Sorin wasn’t sure who he wanted to kill more— the Assassin Lord or Mikale Lairwood.
He arranged a blanket over her, sending a flood of heat through it. He watched her sleep, just as he’d done on his various watches the last few days. Her breathing was slow and even. He stroked her hair, his fingers grazing her cheek.
Exhaustion came over him swiftly, and he realized he had hardly slept these last few nights. He required little sleep when he didn’t have access to his magic, but when his magic was coursing through his veins, it used up his energy stores quickly. He settled back into the sofa, careful not to disturb her as she slept.
The conversation they’d had tonight was one he had not been prepared for. Never in all his years would he have guessed at what she had endured. He understood then why she had downplayed her abilities. He understood why she stayed sequestered in the Lord’s manor. He understood why she had said she wanted to go anywhere but here that night in the training barracks.
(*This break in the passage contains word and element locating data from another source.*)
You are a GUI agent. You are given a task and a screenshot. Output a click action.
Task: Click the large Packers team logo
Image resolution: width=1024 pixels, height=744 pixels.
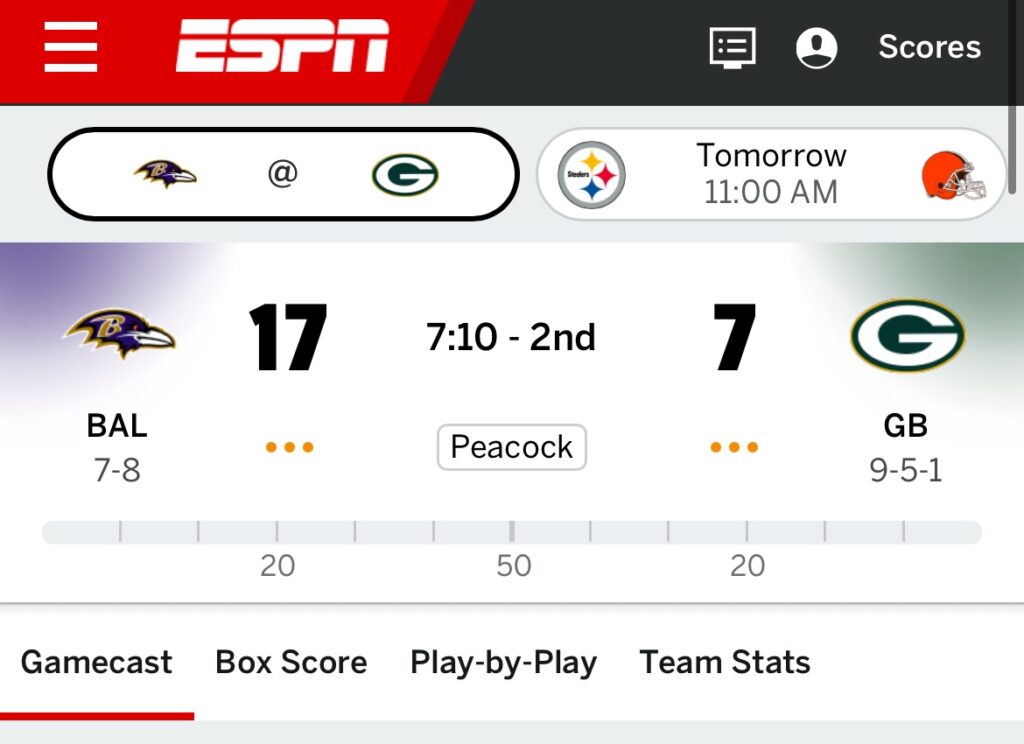[x=907, y=335]
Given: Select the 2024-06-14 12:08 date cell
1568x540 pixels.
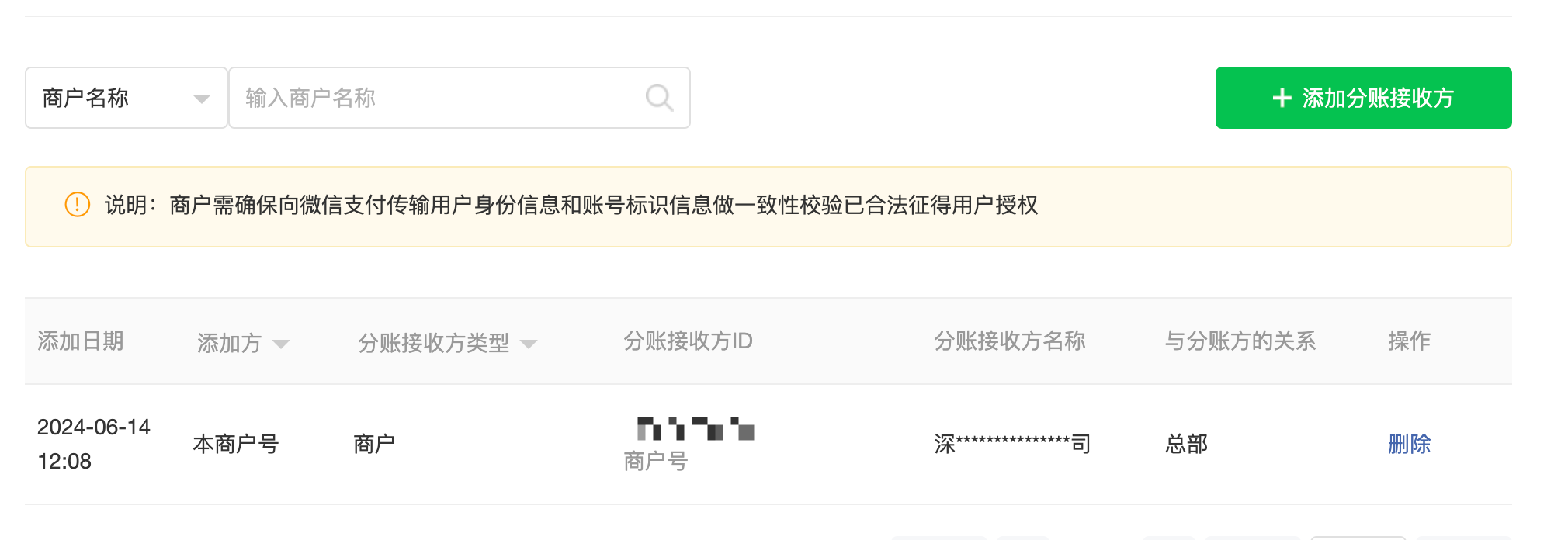Looking at the screenshot, I should (x=94, y=444).
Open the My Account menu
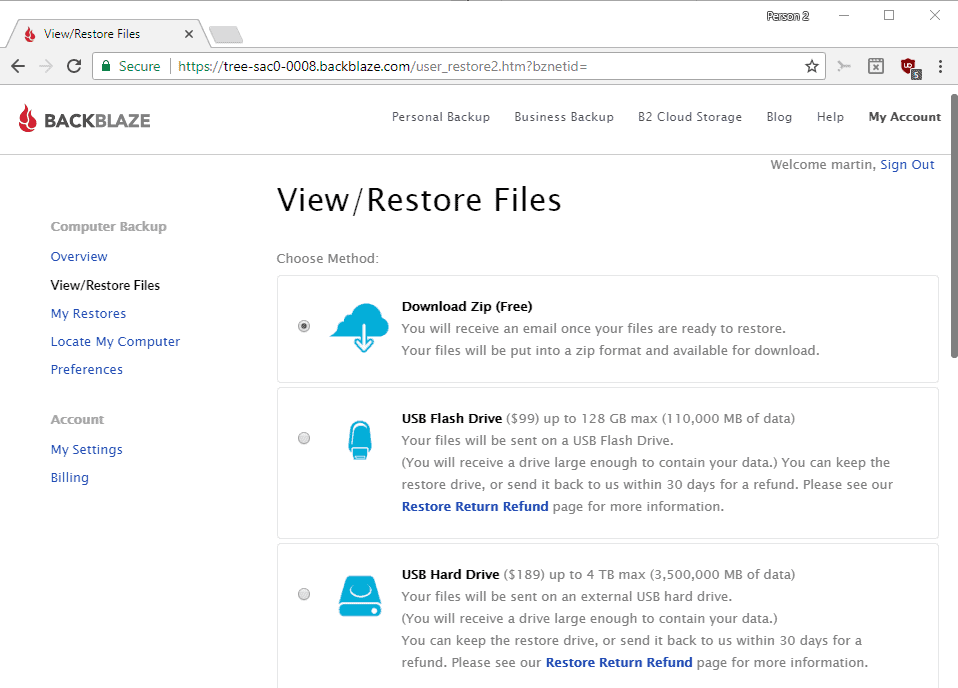958x688 pixels. 904,117
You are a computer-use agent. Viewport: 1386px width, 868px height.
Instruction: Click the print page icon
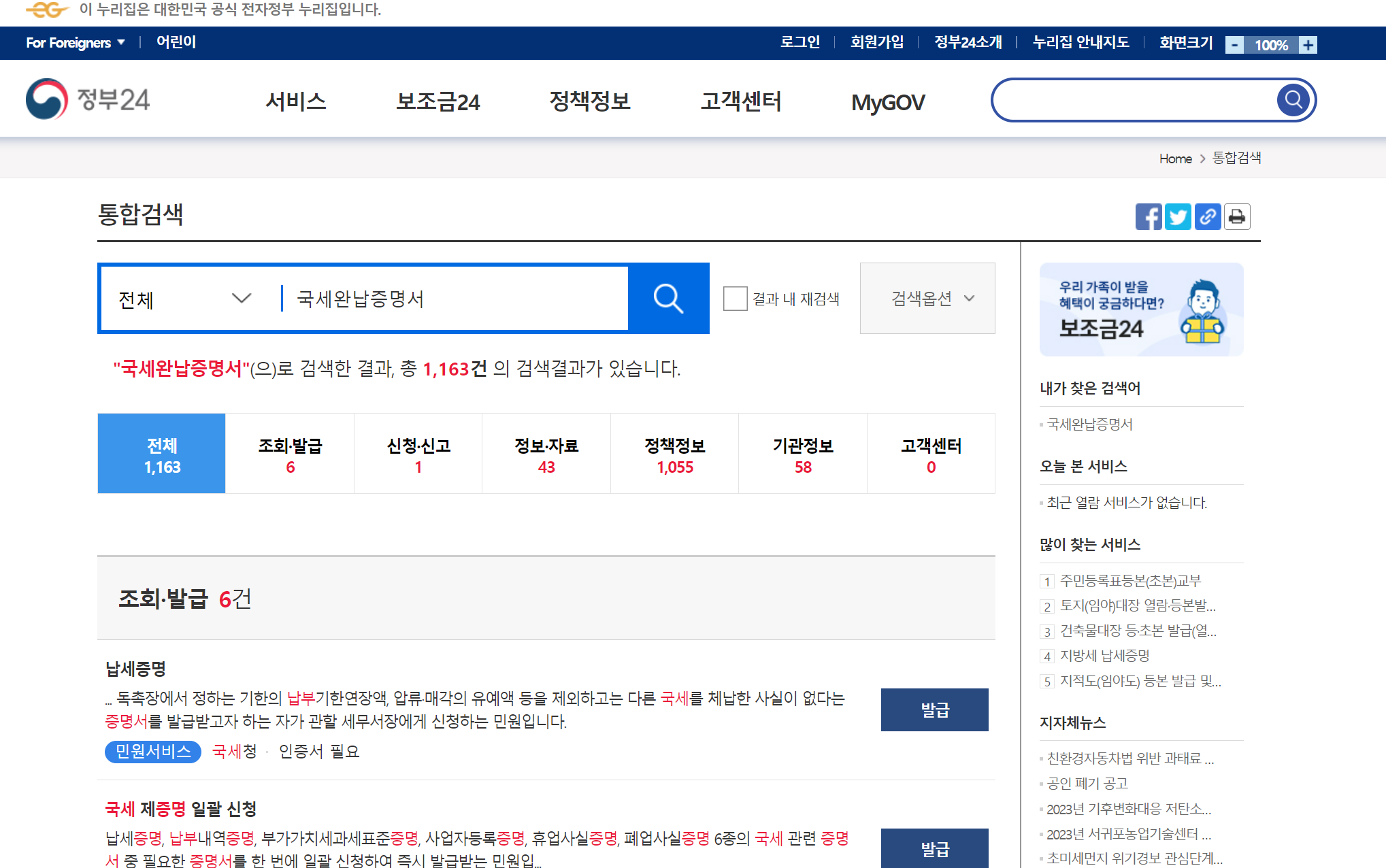1237,217
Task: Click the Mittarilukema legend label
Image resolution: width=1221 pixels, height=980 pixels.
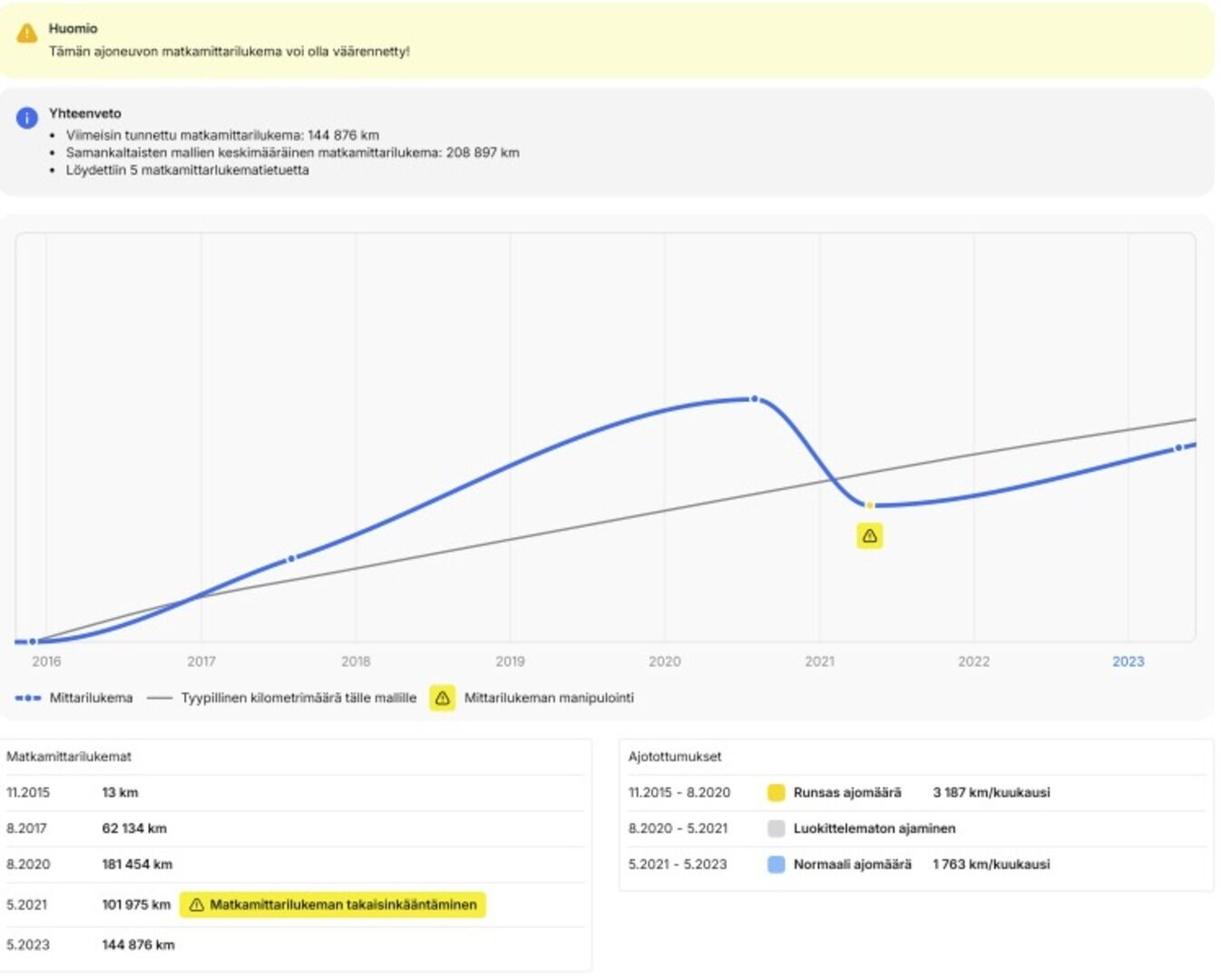Action: tap(91, 698)
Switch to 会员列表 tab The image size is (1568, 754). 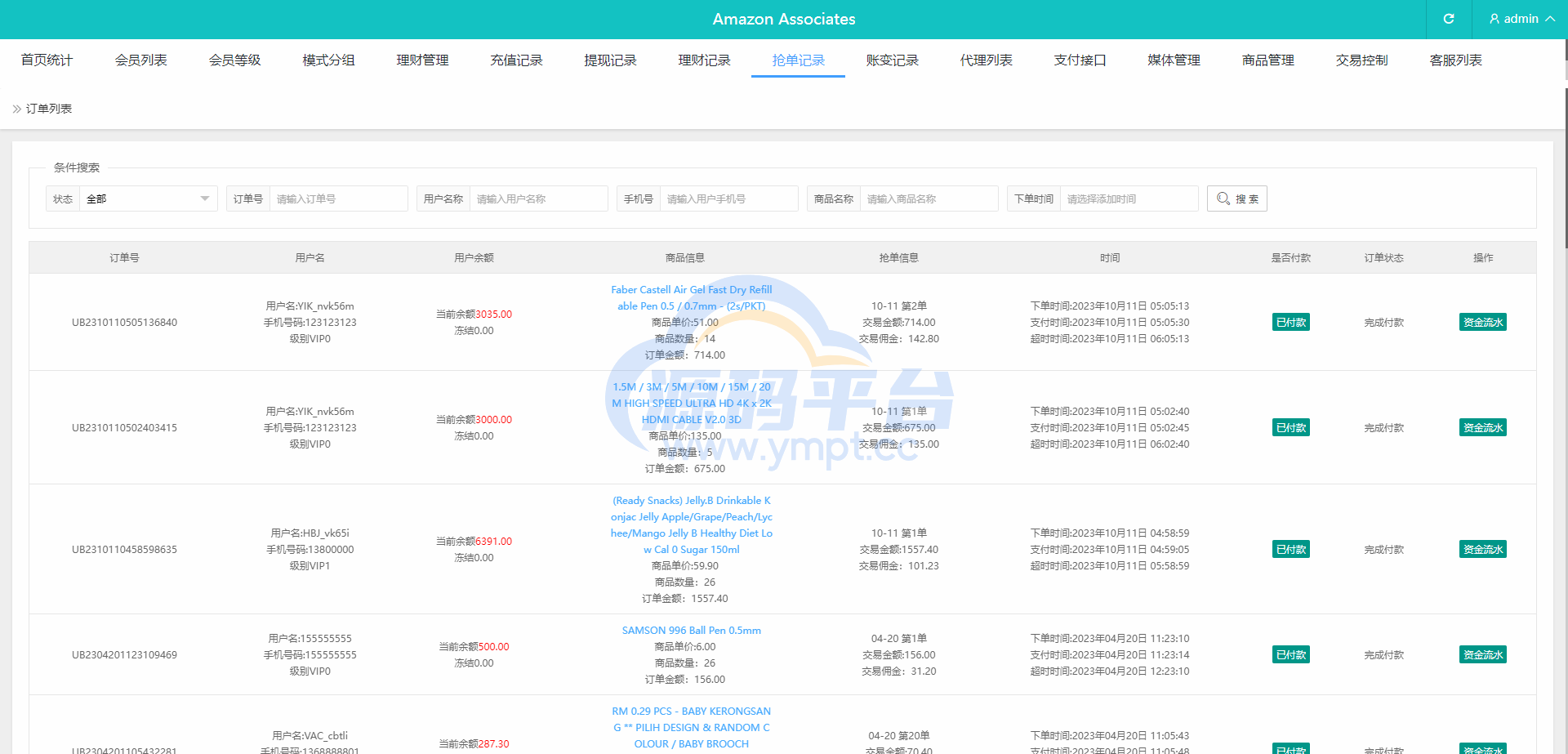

He understood her and Cassius and what they had become. He had kept her from breaking, had done whatever it took to keep her from going over an edge.
When it comes to her, I outrank everyone.
He finally let himself acknowledge the fact that he’d been jealous. He’d been jealous at the ease of her and Cassius. He’d been jealous of Callan and that he got to sleep next to her so many nights. He’d been jealous of Nuri for knowing details about her that she would not share with him.
Then there was the matter of Mikale. How he would be able to face him again after this knowledge, he did not know.
As sleep finally claimed him, he let himself acknowledge something else he’d been pushing away. Something he’d refused to even entertain these last few months, not thinking it was a possibility. He let an old prophecy come to his mind made by an Oracle a few years prior. It was one he had thought he had run from but had ended up running right into.